▶ DIRECTIONS FOR THIS TASK: Only an exact repetition of the entries counts as an answer.

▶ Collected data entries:
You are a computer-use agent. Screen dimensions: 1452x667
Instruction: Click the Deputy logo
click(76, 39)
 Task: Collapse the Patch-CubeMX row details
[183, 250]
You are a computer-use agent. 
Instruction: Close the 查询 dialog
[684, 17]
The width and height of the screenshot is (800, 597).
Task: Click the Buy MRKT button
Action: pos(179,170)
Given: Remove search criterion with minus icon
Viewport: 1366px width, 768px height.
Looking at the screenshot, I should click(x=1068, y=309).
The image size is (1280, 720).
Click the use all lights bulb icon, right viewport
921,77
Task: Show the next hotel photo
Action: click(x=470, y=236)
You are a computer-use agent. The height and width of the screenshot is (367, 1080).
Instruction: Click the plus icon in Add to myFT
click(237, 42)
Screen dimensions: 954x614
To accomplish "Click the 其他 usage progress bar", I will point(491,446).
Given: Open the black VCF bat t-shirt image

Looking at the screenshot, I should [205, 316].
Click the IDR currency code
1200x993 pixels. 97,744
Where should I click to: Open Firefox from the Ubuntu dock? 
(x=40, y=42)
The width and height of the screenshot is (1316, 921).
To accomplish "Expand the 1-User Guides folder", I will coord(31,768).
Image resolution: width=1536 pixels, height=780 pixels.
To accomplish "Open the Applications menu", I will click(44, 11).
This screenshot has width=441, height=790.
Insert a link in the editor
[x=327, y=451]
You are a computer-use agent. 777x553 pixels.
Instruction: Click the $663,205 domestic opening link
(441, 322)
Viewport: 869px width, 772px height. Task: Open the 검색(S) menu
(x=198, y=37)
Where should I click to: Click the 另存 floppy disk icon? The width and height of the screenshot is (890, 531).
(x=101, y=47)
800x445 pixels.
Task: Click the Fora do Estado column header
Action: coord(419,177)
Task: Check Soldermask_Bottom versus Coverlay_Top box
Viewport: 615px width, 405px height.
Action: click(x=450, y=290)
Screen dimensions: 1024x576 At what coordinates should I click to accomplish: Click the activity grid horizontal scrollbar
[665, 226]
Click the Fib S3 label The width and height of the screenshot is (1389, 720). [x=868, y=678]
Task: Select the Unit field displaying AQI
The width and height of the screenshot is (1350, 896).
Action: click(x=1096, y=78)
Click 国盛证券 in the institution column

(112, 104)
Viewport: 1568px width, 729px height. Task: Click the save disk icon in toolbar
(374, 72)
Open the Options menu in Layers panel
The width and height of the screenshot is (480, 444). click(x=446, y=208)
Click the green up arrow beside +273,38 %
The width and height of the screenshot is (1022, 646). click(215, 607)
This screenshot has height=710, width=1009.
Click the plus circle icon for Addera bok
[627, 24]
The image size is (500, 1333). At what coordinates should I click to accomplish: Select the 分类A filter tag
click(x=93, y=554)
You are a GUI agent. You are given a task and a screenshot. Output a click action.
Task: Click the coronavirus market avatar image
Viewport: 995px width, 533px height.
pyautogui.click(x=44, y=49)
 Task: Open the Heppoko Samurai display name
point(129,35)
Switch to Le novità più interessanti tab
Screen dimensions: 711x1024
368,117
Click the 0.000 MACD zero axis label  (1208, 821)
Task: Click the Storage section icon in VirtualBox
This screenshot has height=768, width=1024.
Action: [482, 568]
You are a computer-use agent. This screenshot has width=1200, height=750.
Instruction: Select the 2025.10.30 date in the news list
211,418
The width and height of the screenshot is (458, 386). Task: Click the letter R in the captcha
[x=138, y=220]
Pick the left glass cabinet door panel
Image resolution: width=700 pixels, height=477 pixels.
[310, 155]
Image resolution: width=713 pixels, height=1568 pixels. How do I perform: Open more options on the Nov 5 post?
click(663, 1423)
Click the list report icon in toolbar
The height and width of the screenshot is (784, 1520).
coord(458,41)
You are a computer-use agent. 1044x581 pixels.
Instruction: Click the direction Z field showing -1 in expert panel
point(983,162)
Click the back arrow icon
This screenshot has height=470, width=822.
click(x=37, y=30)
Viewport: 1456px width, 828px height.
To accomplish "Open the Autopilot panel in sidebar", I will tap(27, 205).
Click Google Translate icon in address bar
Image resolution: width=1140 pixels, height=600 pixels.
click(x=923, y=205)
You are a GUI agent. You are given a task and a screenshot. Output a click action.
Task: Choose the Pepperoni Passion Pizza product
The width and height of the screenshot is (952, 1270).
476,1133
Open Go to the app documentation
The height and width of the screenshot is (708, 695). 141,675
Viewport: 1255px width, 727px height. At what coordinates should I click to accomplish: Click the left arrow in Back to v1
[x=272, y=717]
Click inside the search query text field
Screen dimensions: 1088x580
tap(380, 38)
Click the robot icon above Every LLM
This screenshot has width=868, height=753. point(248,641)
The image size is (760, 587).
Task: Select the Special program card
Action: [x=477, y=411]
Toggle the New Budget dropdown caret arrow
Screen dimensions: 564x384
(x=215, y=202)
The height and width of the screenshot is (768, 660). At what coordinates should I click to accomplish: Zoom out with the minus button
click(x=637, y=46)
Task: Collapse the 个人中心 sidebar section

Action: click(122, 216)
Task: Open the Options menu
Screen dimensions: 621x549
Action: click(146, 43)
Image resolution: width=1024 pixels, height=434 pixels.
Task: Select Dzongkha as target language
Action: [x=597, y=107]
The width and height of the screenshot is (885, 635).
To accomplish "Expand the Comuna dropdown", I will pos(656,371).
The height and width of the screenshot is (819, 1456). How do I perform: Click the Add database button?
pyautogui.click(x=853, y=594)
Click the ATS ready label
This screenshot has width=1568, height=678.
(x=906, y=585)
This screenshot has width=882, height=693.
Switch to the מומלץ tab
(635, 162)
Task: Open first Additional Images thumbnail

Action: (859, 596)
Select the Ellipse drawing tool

▶ RESPONSE BOX:
You are a computer-use agent. Screen dimensions: 1452x667
Instruction: Click the Deputy logo
click(76, 39)
 Task: Collapse the Patch-CubeMX row details
[183, 250]
You are a computer-use agent. 
Instruction: Close the 查询 dialog
[684, 17]
The width and height of the screenshot is (800, 597).
Task: Click the Buy MRKT button
Action: pos(179,170)
Given: Remove search criterion with minus icon
Viewport: 1366px width, 768px height.
Looking at the screenshot, I should click(x=1068, y=309).
The image size is (1280, 720).
Click the use all lights bulb icon, right viewport
921,77
Task: Show the next hotel photo
Action: click(x=470, y=236)
You are a computer-use agent. The height and width of the screenshot is (367, 1080).
Instruction: Click the plus icon in Add to myFT
click(237, 42)
Screen dimensions: 954x614
To accomplish "Click the 其他 usage progress bar", I will point(491,446).
Given: Open the black VCF bat t-shirt image

Looking at the screenshot, I should [205, 316].
Click the IDR currency code
1200x993 pixels. 97,744
Where should I click to: Open Firefox from the Ubuntu dock? 
(x=40, y=42)
The width and height of the screenshot is (1316, 921).
To accomplish "Expand the 1-User Guides folder", I will coord(31,768).
Image resolution: width=1536 pixels, height=780 pixels.
To accomplish "Open the Applications menu", I will click(44, 11).
This screenshot has width=441, height=790.
Insert a link in the editor
[x=327, y=451]
You are a computer-use agent. 777x553 pixels.
Instruction: Click the $663,205 domestic opening link
(441, 322)
Viewport: 869px width, 772px height. Task: Open the 검색(S) menu
(x=198, y=37)
Where should I click to: Click the 另存 floppy disk icon? The width and height of the screenshot is (890, 531).
(x=101, y=47)
800x445 pixels.
Task: Click the Fora do Estado column header
Action: coord(419,177)
Task: Check Soldermask_Bottom versus Coverlay_Top box
Viewport: 615px width, 405px height.
Action: click(x=450, y=290)
Screen dimensions: 1024x576 At what coordinates should I click to accomplish: Click the activity grid horizontal scrollbar
[665, 226]
Click the Fib S3 label The width and height of the screenshot is (1389, 720). [x=868, y=678]
Task: Select the Unit field displaying AQI
The width and height of the screenshot is (1350, 896).
Action: click(x=1096, y=78)
Click 国盛证券 in the institution column

(112, 104)
Viewport: 1568px width, 729px height. Task: Click the save disk icon in toolbar
(374, 72)
Open the Options menu in Layers panel
The width and height of the screenshot is (480, 444). click(x=446, y=208)
Click the green up arrow beside +273,38 %
The width and height of the screenshot is (1022, 646). click(215, 607)
This screenshot has height=710, width=1009.
Click the plus circle icon for Addera bok
[627, 24]
The image size is (500, 1333). At what coordinates should I click to accomplish: Select the 分类A filter tag
click(x=93, y=554)
You are a GUI agent. You are given a task and a screenshot. Output a click action.
Task: Click the coronavirus market avatar image
Viewport: 995px width, 533px height.
pyautogui.click(x=44, y=49)
 Task: Open the Heppoko Samurai display name
point(129,35)
Switch to Le novità più interessanti tab
Screen dimensions: 711x1024
368,117
Click the 0.000 MACD zero axis label  (1208, 821)
Task: Click the Storage section icon in VirtualBox
This screenshot has height=768, width=1024.
Action: [482, 568]
You are a computer-use agent. This screenshot has width=1200, height=750.
Instruction: Select the 2025.10.30 date in the news list
211,418
The width and height of the screenshot is (458, 386). Task: Click the letter R in the captcha
[x=138, y=220]
Pick the left glass cabinet door panel
Image resolution: width=700 pixels, height=477 pixels.
[310, 155]
Image resolution: width=713 pixels, height=1568 pixels. How do I perform: Open more options on the Nov 5 post?
click(663, 1423)
Click the list report icon in toolbar
The height and width of the screenshot is (784, 1520).
coord(458,41)
You are a computer-use agent. 1044x581 pixels.
Instruction: Click the direction Z field showing -1 in expert panel
point(983,162)
Click the back arrow icon
This screenshot has height=470, width=822.
click(x=37, y=30)
Viewport: 1456px width, 828px height.
To accomplish "Open the Autopilot panel in sidebar", I will tap(27, 205).
Click Google Translate icon in address bar
Image resolution: width=1140 pixels, height=600 pixels.
click(x=923, y=205)
You are a GUI agent. You are given a task and a screenshot. Output a click action.
Task: Choose the Pepperoni Passion Pizza product
The width and height of the screenshot is (952, 1270).
476,1133
Open Go to the app documentation
The height and width of the screenshot is (708, 695). 141,675
Viewport: 1255px width, 727px height. At what coordinates should I click to accomplish: Click the left arrow in Back to v1
[x=272, y=717]
Click inside the search query text field
Screen dimensions: 1088x580
tap(380, 38)
Click the robot icon above Every LLM
This screenshot has width=868, height=753. point(248,641)
The image size is (760, 587).
Task: Select the Special program card
Action: [x=477, y=411]
Toggle the New Budget dropdown caret arrow
Screen dimensions: 564x384
(x=215, y=202)
The height and width of the screenshot is (768, 660). At what coordinates should I click to accomplish: Zoom out with the minus button
click(x=637, y=46)
Task: Collapse the 个人中心 sidebar section

Action: click(122, 216)
Task: Open the Options menu
Screen dimensions: 621x549
Action: click(146, 43)
Image resolution: width=1024 pixels, height=434 pixels.
Task: Select Dzongkha as target language
Action: [x=597, y=107]
The width and height of the screenshot is (885, 635).
To accomplish "Expand the Comuna dropdown", I will pos(656,371).
The height and width of the screenshot is (819, 1456). How do I perform: Click the Add database button?
pyautogui.click(x=853, y=594)
Click the ATS ready label
This screenshot has width=1568, height=678.
(x=906, y=585)
This screenshot has width=882, height=693.
Switch to the מומלץ tab
(635, 162)
Task: Open first Additional Images thumbnail

Action: (859, 596)
Select the Ellipse drawing tool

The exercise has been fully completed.